|Needlestick injury with HIV+ve patient - *SCARED N DESPERATE*
Mar 28, 2002
Dear Dr Kull, I was taking blood for a patient (unknown at that time)last Friday 22/3. I was using a vaccumtainer, the needle is double ended with one end covered with rubber that goes into the tube. When I disposed the vacuumtainer needle, I accidentally pressed the rubber end n the needle poked into my index finger, bout 1mm deep. I don't think the tip that went in contained any blood n my finger bled immediately n I squeezed the blood out again n again. I was not wearing gloves then. The patient was later tested to be HIV +ve, and I was called back after 14 hrs to start on Prophylactic medication!! I'm very worried... Please help me and advise on whether my risks are high or not...
| Response from Mr. Kull
HIV transmission to healthcare workers does not commonly occur, and the CDC is aware of only 57 healthcare workers that have been infected through occupational exposures (that's quite small considering how many needlestick injuries actually happen). One source estimates a .3% risk of HIV infection after a needlestick exposure to HIV-infected blood. Factors that might increase the risk of transmission are: depth of the puncture, size and type of needle (hollow-bore needles pose a greater risk), where the puncture occurs (vein and artery punctures are greater risk), and the viral load of the host. Punctures that produce spontaneous bleeding may pose a greater risk. A person who is in very early or late-stage of HIV disease is more likely to have a higher viral load, possibly increasing the risk to the person experiencing the needlestick injury.

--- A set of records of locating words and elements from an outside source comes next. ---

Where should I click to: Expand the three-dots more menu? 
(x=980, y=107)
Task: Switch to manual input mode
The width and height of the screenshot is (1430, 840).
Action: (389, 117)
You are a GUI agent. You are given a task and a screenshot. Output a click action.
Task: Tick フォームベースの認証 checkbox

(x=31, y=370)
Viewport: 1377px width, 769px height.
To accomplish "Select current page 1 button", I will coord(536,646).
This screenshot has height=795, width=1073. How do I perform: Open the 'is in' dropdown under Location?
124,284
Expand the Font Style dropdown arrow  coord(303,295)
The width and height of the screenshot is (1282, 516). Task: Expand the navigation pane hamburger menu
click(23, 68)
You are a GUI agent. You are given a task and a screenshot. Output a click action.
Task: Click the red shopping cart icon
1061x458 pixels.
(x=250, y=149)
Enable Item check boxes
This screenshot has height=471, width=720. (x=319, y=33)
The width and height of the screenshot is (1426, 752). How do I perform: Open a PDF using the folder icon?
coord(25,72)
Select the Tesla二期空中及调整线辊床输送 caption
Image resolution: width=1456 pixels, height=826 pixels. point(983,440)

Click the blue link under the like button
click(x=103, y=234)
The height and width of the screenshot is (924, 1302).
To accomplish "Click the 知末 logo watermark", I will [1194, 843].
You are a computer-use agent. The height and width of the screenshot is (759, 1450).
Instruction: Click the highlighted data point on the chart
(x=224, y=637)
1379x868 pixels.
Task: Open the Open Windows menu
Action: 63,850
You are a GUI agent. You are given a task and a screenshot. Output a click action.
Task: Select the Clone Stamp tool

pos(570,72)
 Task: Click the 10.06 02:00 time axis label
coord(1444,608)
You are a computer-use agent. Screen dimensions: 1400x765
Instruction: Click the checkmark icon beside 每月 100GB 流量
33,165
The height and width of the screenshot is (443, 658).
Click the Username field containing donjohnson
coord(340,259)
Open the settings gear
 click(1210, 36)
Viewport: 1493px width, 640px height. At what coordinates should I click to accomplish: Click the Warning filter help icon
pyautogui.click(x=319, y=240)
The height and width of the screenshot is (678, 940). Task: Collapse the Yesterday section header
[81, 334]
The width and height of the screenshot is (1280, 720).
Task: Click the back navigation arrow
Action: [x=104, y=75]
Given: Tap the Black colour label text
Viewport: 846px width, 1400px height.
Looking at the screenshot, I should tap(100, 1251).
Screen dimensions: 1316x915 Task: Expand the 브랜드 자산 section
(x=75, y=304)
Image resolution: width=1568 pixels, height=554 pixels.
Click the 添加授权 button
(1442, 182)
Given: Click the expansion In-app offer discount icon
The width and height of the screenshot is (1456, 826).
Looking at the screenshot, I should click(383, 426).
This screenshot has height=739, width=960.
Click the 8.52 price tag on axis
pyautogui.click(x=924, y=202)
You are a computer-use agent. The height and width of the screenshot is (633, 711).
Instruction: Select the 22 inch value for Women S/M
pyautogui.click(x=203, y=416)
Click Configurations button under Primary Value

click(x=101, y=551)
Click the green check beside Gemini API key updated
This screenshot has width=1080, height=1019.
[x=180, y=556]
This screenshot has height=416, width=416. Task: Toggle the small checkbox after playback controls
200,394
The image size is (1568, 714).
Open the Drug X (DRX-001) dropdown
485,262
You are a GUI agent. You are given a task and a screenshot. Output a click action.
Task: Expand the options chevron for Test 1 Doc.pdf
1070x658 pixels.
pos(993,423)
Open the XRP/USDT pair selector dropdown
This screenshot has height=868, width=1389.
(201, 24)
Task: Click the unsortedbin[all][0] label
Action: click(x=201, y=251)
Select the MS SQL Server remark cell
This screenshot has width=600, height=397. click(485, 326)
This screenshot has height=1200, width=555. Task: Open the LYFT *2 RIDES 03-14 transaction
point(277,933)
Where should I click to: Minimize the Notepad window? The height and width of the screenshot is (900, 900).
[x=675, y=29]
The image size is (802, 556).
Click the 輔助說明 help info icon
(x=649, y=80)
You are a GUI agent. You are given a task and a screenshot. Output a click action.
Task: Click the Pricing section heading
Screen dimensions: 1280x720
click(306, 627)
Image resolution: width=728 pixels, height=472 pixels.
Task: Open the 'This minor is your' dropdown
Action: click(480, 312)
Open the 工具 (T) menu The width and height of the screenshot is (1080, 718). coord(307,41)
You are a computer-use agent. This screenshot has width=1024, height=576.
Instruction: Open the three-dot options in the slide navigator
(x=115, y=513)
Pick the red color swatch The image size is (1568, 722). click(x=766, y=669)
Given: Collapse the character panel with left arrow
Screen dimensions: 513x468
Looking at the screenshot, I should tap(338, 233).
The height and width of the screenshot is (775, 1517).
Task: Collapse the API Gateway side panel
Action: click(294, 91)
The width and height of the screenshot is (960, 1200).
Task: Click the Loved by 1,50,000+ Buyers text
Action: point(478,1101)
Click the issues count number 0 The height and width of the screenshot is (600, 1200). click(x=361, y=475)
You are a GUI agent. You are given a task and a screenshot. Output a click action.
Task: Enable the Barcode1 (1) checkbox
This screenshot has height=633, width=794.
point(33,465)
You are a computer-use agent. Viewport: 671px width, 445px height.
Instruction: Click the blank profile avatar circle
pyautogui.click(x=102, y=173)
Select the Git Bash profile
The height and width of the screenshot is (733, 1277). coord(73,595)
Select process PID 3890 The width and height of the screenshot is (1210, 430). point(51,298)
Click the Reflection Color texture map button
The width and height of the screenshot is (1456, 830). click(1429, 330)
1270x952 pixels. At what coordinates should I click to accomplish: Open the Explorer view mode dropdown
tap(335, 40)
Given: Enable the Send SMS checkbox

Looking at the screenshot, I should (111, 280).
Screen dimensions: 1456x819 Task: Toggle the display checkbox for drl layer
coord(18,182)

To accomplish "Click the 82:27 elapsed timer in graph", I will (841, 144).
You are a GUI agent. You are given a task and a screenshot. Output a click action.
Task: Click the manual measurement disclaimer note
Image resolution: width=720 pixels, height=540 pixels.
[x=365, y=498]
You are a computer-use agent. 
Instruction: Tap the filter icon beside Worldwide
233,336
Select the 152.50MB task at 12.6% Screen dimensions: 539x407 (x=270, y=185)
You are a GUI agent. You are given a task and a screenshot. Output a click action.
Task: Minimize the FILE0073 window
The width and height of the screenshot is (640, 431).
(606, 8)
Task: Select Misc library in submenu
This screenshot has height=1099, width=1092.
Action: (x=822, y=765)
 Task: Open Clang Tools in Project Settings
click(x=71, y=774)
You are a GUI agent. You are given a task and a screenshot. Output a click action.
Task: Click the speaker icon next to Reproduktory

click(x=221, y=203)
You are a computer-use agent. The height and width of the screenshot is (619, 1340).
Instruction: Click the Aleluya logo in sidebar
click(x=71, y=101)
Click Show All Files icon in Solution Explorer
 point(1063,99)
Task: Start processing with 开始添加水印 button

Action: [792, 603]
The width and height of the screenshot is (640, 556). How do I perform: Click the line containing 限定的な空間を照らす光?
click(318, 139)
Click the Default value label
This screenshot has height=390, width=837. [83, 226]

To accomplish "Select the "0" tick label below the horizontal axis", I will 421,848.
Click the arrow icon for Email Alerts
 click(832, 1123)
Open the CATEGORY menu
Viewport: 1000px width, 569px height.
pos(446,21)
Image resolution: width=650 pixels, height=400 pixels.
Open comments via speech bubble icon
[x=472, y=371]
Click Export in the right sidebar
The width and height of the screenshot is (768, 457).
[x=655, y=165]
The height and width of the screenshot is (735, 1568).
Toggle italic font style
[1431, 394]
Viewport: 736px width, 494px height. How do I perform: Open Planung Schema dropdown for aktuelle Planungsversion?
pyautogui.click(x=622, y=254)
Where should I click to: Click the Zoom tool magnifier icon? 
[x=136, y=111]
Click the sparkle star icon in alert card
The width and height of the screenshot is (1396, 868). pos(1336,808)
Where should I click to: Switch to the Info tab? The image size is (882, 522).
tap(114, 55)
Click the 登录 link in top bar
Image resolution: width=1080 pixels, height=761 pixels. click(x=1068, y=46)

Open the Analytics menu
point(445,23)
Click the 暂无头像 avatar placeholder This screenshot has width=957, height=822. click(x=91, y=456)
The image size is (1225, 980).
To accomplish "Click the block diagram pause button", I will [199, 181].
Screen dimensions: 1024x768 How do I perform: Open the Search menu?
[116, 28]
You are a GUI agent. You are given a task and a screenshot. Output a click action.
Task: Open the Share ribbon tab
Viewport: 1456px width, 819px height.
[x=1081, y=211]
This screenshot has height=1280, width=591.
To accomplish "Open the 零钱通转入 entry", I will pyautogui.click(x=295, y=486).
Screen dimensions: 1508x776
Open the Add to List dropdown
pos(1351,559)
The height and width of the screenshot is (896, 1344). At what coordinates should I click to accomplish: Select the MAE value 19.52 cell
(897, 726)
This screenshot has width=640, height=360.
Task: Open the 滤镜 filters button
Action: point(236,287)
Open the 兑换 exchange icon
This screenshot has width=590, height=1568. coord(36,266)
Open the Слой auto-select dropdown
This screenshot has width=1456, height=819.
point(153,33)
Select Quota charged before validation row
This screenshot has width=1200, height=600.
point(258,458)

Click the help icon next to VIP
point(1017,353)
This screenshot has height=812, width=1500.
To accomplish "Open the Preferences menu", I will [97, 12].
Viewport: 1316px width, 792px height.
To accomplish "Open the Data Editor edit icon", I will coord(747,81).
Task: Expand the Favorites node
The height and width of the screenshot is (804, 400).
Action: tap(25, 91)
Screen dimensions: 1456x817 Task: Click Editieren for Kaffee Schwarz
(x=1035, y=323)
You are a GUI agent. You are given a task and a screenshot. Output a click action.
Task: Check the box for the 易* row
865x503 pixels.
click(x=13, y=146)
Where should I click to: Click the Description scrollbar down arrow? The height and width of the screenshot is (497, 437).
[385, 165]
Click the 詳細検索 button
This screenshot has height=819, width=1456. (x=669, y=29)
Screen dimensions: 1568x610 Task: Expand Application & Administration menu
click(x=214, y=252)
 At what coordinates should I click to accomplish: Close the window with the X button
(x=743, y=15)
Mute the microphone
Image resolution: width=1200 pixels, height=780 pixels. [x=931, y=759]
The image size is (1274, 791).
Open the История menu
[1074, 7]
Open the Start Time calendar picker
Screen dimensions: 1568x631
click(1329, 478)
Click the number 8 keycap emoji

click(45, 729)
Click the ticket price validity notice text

If your skin was punctured and there was HIV-infected blood in or on the needle, then you are at risk for infection. It's great that you started PEP. It is also important that you talk with an HIV specialist about your options for HIV screening, early treatment interventions, and psychological support as you work through this tough period. It is also crucial that you engage in safe sex activity until you have a better understanding of your HIV status.